利用Python搜索51CTO推荐博客并保存至Excel

news/2024/7/19 9:31:34 标签: python, 爬虫, 数据库

一、背景

近期在学习爬虫,利用Requests模块获取页面,BeautifulSoup来获取需要的内容,最后利用xlsxwriter模块讲内容保存至excel,在此记录一下,后续可举一反三,利用其抓取其他内容持久和存储到文件内,或数据库等。

二、代码

编写了两个模块,geturl3和getexcel3,最后在main内调用

geturl3.py代码内容如下:

#!/bin/env python
# -*- coding:utf-8 -*-
# @Author  : kaliarch

import requests
from bs4 import BeautifulSoup

class get_urldic:
    #获取搜索关键字
    def get_url(self):
        urlList = []
        first_url = 'http://blog.51cto.com/search/result?q='
        after_url = '&type=&page='
        try:
            search = input("Please input search name:")
            page = int(input("Please input page:"))
        except Exception as e:
            print('Input error:',e)
            exit()
        for num in range(1,page+1):
            url = first_url + search + after_url + str(num)
            urlList.append(url)
        print("Please wait....")
        return urlList,search

    #获取网页文件
    def get_html(self,urlList):
        response_list = []
        for r_num in urlList:
            request = requests.get(r_num)
            response = request.content
            response_list.append(response)
        return response_list

    #获取blog_name和blog_url
    def get_soup(self,html_doc):
        result = {}
        for g_num in html_doc:
            soup = BeautifulSoup(g_num,'html.parser')
            context = soup.find_all('a',class_='m-1-4 fl')
            for i in context:
                title=i.get_text()
                result[title.strip()]=i['href']
        return result

if __name__ == '__main__':
    blog = get_urldic()
    urllist, search = blog.get_url()
    html_doc = blog.get_html(urllist)
    result = blog.get_soup(html_doc)
    for k,v in result.items():
        print('search blog_name is:%s,blog_url is:%s' % (k,v))

getexcel3.py代码内容如下:

#!/bin/env python
# -*- coding:utf-8 -*-
# @Author  : kaliarch

import xlsxwriter

class create_excle:
    def __init__(self):
        self.tag_list = ["blog_name", "blog_url"]

    def create_workbook(self,search=" "):
        excle_name = search + '.xlsx'
        #定义excle名称
        workbook = xlsxwriter.Workbook(excle_name)
        worksheet_M = workbook.add_worksheet(search)
        print('create %s....' % excle_name)
        return workbook,worksheet_M

    def col_row(self,worksheet):
        worksheet.set_column('A:A', 12)
        worksheet.set_row(0, 17)

_练习题目_: 把这篇文章从含有“urlList.append(url)”的地方开始，到“request = requests.get(r_num)”为止的这一段再写一遍，把里面的“urlList”都替换成“url_list”。 下面的列表跟上面这篇文章没有关系。

_列表摘录_:

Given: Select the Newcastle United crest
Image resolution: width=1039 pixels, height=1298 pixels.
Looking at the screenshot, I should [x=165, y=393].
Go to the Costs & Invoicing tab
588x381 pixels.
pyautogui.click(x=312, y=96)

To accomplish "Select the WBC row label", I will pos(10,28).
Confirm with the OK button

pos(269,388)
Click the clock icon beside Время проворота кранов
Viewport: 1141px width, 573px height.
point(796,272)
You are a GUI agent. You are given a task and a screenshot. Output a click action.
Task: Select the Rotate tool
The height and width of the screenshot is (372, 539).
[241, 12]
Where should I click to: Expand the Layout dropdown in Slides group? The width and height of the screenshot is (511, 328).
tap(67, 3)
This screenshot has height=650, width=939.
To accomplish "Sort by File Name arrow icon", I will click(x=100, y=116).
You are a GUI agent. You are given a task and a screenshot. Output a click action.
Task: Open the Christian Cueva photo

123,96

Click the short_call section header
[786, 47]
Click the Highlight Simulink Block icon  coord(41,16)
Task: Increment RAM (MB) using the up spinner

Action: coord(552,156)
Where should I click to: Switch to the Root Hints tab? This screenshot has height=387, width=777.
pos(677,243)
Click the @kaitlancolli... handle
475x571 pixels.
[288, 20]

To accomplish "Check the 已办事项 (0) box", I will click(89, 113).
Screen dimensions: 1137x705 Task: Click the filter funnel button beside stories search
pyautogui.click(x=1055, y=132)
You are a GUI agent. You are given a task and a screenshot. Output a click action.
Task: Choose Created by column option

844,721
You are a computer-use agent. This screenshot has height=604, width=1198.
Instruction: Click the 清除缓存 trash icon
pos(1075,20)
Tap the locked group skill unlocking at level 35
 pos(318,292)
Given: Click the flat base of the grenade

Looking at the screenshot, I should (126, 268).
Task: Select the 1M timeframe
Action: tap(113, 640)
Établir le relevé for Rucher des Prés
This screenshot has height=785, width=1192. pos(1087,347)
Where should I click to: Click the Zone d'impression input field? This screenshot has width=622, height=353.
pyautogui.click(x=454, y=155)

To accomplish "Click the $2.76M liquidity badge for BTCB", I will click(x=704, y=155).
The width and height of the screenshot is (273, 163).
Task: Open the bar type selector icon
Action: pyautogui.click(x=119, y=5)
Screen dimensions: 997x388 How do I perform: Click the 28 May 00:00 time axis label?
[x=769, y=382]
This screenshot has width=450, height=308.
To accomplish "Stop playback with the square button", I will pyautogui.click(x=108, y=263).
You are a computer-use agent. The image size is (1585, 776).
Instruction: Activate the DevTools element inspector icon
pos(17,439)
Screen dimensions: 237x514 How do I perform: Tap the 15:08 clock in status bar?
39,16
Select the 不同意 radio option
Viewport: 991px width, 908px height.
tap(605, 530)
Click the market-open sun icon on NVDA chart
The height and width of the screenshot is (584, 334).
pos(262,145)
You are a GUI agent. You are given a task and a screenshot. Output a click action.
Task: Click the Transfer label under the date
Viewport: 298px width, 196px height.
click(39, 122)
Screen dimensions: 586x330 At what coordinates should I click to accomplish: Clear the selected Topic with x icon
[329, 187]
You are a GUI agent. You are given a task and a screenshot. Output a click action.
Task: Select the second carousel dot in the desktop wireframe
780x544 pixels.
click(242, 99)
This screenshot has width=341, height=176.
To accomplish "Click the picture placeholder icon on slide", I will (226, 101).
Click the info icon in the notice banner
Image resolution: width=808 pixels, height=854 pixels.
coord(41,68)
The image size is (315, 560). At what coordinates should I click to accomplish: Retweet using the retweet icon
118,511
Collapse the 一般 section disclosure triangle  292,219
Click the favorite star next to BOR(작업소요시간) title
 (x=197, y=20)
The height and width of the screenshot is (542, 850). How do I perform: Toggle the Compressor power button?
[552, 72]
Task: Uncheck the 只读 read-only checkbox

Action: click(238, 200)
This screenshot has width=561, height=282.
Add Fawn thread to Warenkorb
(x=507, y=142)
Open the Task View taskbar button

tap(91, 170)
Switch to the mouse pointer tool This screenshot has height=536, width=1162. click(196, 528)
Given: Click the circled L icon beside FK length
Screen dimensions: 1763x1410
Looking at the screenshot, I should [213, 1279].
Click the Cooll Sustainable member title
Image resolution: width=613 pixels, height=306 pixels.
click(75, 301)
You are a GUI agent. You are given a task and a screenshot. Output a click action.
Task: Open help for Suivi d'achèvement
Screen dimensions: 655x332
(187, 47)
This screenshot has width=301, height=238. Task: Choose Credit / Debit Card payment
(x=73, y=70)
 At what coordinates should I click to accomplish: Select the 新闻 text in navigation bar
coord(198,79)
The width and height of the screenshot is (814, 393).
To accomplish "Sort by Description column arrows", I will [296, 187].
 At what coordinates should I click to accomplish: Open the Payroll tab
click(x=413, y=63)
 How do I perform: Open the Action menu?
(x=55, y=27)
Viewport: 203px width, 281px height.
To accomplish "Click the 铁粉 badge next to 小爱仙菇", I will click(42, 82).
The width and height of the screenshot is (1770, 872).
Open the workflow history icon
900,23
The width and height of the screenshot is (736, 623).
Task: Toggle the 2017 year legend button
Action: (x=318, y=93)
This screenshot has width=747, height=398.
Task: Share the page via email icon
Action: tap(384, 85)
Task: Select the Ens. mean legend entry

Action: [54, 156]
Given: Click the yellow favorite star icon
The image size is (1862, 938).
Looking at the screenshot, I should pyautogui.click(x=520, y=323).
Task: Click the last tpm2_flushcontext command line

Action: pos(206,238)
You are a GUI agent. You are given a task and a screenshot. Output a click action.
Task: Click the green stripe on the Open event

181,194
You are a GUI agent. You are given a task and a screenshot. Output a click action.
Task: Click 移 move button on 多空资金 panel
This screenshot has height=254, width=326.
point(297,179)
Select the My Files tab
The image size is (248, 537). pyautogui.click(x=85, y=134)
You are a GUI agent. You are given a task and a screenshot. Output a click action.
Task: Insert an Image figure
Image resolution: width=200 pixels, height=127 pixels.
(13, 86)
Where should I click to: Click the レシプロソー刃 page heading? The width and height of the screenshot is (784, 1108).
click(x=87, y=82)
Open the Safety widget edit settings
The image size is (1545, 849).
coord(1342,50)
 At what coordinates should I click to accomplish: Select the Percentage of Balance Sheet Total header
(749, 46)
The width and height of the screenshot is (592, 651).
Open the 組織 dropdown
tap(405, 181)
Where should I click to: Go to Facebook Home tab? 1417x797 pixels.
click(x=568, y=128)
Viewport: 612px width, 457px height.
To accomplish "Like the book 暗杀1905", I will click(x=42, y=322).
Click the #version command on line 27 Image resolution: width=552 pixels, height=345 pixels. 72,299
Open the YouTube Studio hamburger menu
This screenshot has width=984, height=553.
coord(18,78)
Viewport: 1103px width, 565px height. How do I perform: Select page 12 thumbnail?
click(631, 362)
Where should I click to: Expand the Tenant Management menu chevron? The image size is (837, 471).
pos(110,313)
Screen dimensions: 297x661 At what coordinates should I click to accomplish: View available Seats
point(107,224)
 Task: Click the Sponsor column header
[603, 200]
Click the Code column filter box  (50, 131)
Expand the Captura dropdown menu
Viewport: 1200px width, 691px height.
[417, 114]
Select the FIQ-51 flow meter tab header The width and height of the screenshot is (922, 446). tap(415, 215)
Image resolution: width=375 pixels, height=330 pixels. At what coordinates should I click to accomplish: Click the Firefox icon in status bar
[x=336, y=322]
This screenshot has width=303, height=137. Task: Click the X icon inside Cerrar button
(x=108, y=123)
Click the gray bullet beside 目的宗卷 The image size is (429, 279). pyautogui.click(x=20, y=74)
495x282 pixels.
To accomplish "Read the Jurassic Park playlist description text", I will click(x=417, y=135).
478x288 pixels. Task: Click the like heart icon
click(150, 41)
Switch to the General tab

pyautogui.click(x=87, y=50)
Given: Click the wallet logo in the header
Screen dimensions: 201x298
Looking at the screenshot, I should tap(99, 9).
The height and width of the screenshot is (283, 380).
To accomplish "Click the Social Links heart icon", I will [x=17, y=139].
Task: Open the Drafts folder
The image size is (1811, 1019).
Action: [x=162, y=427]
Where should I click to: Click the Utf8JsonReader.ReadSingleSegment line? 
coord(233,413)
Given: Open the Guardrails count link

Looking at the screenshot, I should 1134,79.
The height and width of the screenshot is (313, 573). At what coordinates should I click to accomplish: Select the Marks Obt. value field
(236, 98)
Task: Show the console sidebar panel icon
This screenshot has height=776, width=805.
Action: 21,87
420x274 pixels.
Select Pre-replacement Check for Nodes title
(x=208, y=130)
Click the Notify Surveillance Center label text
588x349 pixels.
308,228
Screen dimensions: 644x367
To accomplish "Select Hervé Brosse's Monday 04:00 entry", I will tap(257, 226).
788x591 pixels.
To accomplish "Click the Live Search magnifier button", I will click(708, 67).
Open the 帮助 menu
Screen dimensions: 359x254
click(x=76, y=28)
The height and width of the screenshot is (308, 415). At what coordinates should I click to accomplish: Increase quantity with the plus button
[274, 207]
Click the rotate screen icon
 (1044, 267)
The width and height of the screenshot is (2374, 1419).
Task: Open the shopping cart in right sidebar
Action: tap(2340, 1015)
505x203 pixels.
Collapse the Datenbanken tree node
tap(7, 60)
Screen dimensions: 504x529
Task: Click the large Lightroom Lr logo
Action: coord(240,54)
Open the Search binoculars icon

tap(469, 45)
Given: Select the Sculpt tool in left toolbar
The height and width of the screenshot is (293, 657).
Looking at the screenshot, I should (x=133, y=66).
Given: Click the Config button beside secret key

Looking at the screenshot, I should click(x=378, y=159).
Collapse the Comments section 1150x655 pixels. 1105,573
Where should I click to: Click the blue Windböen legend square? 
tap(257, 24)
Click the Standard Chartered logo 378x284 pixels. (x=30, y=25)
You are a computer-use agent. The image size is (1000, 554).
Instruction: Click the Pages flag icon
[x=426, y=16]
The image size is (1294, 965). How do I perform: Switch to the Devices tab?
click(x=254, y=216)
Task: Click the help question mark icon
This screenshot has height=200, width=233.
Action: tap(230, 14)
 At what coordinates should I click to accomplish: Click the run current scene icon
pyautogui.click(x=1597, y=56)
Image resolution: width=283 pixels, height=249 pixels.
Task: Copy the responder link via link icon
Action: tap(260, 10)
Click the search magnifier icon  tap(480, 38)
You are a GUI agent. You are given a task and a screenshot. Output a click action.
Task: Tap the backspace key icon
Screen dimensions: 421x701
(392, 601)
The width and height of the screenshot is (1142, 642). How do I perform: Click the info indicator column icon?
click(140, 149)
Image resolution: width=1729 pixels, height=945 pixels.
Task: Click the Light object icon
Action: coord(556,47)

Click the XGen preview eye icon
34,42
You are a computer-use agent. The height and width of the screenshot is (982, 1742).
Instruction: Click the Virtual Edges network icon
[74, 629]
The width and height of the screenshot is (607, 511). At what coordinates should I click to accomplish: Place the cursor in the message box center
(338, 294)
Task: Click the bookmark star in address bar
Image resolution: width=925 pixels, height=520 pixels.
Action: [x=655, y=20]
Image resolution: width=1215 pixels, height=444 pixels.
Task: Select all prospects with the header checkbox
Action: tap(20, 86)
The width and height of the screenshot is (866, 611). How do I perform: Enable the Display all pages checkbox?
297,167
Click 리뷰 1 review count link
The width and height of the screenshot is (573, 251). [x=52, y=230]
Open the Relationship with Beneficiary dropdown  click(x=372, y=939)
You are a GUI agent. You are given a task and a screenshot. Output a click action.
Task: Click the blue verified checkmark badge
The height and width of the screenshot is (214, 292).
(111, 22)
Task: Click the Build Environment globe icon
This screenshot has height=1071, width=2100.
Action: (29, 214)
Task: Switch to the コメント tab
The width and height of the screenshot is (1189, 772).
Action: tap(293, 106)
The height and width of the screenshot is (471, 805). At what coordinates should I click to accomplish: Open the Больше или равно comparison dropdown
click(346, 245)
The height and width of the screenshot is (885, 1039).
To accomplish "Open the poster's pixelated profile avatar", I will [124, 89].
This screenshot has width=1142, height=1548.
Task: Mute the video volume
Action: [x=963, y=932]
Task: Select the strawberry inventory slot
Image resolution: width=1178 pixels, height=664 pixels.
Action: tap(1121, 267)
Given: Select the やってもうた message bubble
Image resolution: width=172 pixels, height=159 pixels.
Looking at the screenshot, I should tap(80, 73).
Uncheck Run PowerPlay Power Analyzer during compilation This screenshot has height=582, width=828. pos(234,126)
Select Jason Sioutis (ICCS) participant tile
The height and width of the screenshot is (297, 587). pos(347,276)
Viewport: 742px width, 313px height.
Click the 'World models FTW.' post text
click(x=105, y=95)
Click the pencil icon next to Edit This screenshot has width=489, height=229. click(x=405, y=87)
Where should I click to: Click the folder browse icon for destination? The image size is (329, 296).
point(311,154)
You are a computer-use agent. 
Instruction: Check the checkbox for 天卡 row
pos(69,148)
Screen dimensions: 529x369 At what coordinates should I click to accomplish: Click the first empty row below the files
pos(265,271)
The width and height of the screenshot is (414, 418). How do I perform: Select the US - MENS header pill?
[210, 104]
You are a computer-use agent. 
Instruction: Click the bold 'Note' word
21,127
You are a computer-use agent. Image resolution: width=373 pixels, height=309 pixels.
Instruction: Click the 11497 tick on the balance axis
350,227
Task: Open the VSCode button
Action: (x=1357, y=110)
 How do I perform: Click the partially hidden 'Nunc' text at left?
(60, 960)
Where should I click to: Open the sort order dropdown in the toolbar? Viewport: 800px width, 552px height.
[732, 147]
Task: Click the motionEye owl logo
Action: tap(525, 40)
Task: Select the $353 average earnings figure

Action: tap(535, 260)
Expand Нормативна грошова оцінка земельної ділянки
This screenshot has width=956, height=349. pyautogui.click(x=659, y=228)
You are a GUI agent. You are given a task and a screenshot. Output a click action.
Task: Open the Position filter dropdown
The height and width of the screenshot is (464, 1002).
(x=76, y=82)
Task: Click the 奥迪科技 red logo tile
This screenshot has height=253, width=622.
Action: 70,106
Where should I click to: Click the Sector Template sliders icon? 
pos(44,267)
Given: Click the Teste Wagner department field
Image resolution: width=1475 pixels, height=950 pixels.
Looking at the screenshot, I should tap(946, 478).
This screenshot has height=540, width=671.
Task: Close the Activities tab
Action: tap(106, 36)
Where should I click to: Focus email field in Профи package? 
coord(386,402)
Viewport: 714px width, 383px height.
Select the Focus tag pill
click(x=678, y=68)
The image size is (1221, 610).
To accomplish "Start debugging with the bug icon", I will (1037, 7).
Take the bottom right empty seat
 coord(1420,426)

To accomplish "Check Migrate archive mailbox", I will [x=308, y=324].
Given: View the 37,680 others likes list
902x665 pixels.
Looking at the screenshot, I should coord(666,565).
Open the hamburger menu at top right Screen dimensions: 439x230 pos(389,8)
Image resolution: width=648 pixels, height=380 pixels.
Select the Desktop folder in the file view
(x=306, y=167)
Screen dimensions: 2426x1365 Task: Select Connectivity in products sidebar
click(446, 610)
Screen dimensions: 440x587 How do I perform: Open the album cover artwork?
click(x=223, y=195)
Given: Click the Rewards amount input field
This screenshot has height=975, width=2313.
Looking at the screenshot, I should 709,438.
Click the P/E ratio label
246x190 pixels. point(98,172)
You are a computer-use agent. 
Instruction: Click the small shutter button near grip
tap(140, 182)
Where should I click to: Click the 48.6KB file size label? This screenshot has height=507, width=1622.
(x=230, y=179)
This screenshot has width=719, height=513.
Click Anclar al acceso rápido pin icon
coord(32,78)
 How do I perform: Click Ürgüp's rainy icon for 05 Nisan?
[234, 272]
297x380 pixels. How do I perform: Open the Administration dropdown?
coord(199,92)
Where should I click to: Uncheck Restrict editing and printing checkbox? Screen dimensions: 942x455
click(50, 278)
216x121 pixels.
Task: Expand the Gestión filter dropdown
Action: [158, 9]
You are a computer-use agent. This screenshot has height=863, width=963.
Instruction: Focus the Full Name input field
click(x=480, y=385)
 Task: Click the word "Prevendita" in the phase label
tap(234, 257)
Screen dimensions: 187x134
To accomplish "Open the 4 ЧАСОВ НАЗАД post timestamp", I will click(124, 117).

_输出结果_:
url_list.append(url)
        print("Please wait....")
        return url_list,search

    #获取网页文件
    def get_html(self,url_list):
        response_list = []
        for r_num in url_list:
            request = requests.get(r_num)